Numerous questions were raised by commenters following the proposed rule which were addressed by CMS in the preamble to the final rule. The foremost question seemed to be—why is this requirement a component of the CoPs? The preamble noted the commenters concerns “that by placing the patient event notification requirements in the CoPs, CMS is putting hospitals’ participation in Medicare at risk, which they stated would be an excessive penalty for failure to implement patient event notifications in accordance with the proposed requirements. Commenters also stated that the survey and certification process was not well-suited to determining compliance with the proposed CoP ‘Electronic notifications’ standard. These commenters questioned how surveyors would assess compliance with the requirements….” 85 Fed Reg. 25510, 25589 (May 1, 2020).  In response, CMS indicated that it believes that the capability to send patient event notifications should be a fundamental feature of hospital medical record systems, and is consistent with its statutory authority for establishing and updating CoPs. CMS described in detail the method for assessing deficiencies based on a hospital’s compliance or noncompliance with all of the many CoP requirements. CMS also indicated it would be providing interpretive guidelines to surveyors to help surveyors assess compliance with the ADT patient notification requirements.

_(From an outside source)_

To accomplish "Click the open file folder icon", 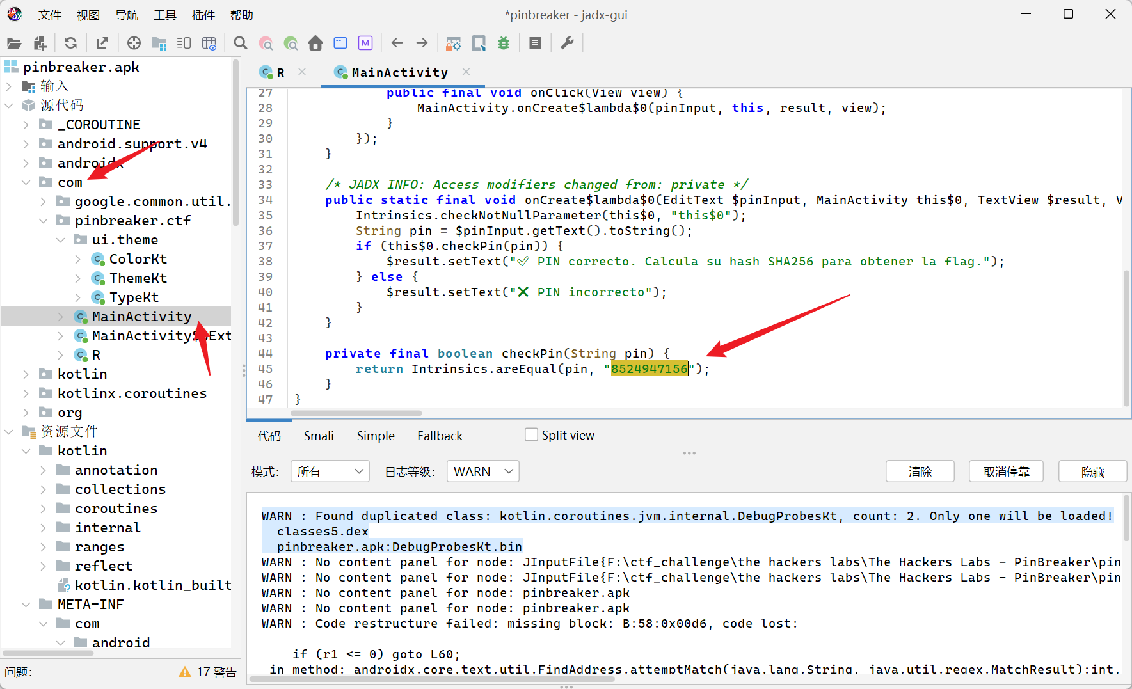I will pyautogui.click(x=14, y=43).
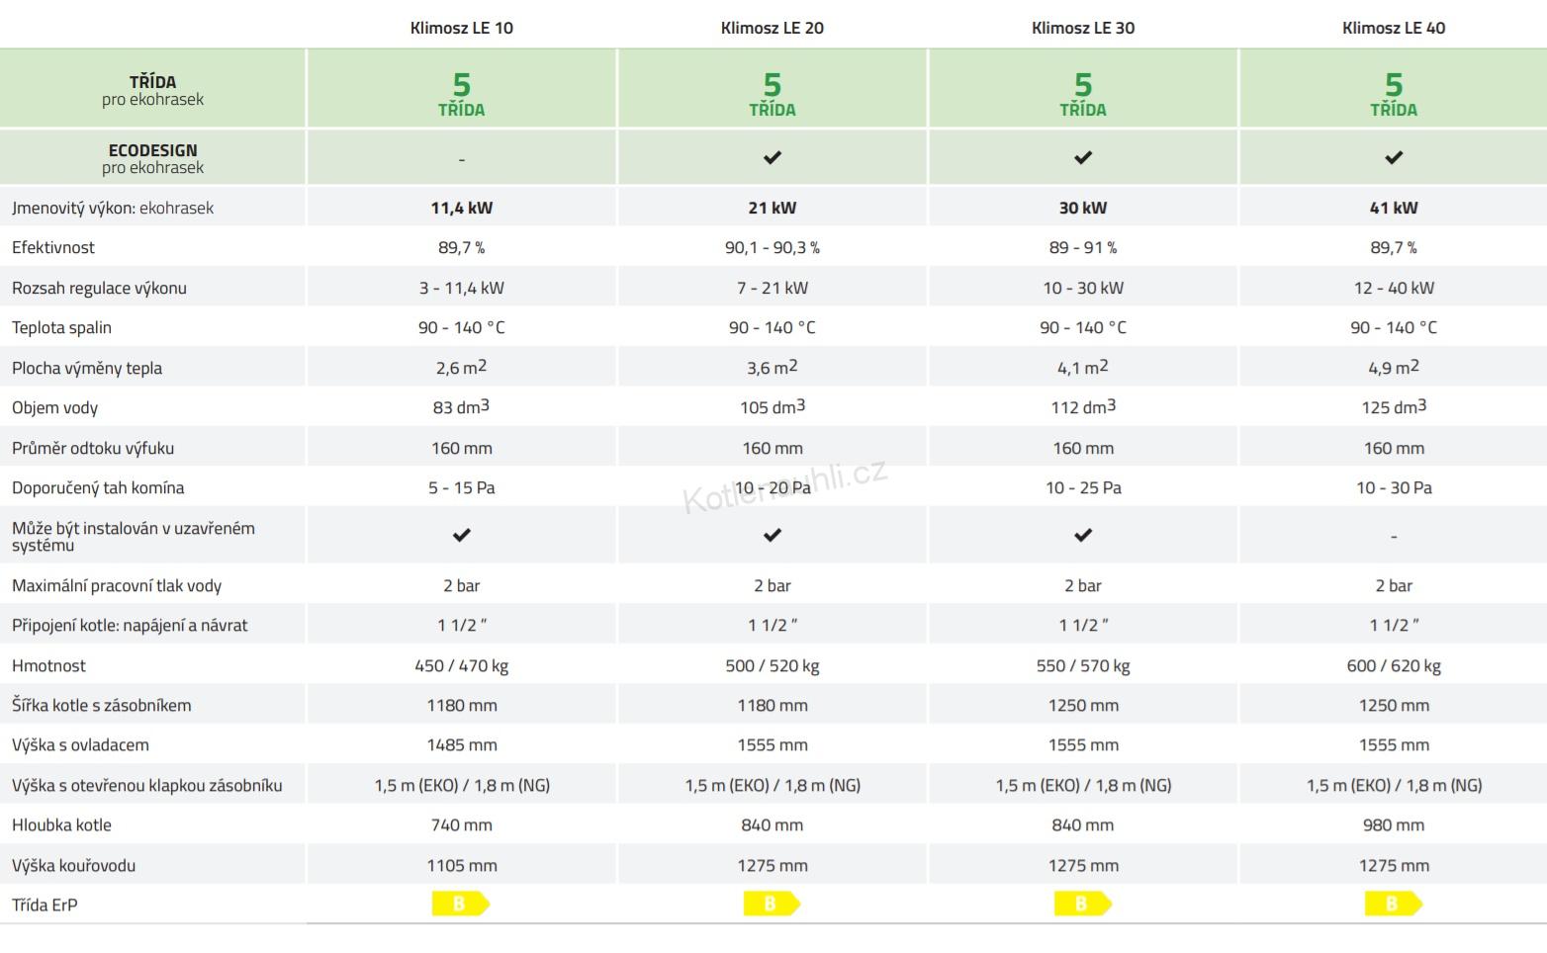Click the closed-system checkmark under Klimosz LE 10
1547x953 pixels.
[x=462, y=535]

Beyond the concerns related to the vehicle for these requirements being the CoPs, hospitals also expressed concerns about its ability to identify primary care practitioners or other practitioners responsible for the patient’s care. CMS clarified that in cases where a hospital is not able to identify a primary care practitioner for a patient, the patient has not identified a provider to whom they would like information about their care to be sent, or there is no applicable PAC provider or supplier identified, the hospital would not be expected to send a patient event notification for that patient. However, the provider would be required to show that it has a process in place for identifying this information and to update its system with this information once received. This analysis provides some leeway for hospitals who admit a patient to the emergency department before the full registration process is completed. Once the patient is registered and if a primary care practitioner is identified, the system would be required to send the next notification to that practitioner.

The more difficult challenge may be in coordinating this rule with the Privacy Rule. While the preamble makes clear that nothing in the rule should be construed to supersede hospitals’ compliance with HIPAA, and hospitals are not required to obtain patient consent to send the ADT notifications, the rule incorporates the concept that notification should be made only if not inconsistent with a patient’s prior expressed preferences. This raises the question for hospitals as to whether this requirement places a higher burden on hospitals to honor a patient’s requested restriction under HIPAA—in this case a request not to send information to another health care provider. Today, when a patient requests a restriction on disclosure of information to another health care provider, hospitals are not required to accept the requested restriction and frequently explain to the patient why it will not accept the restriction as it relates to an established primary care provider. This new standard calls that ability to deny a restriction somewhat into question by incorporating a patient’s “prior expressed preferences” into the ADT notification standard.  Hospitals should be prepared for potentially more requested restrictions as patients become aware of the automatic notification to established providers of any admission, discharge or transfer to the emergency department or inpatient service of a hospital.

Because this requirement is a new CoP, stay tuned for the interpretive guidelines promised by CMS that will guide surveyors in enforcing the standard. The interpretive guidelines frequently provide additional insight into CMS’s interpretation of the requirements.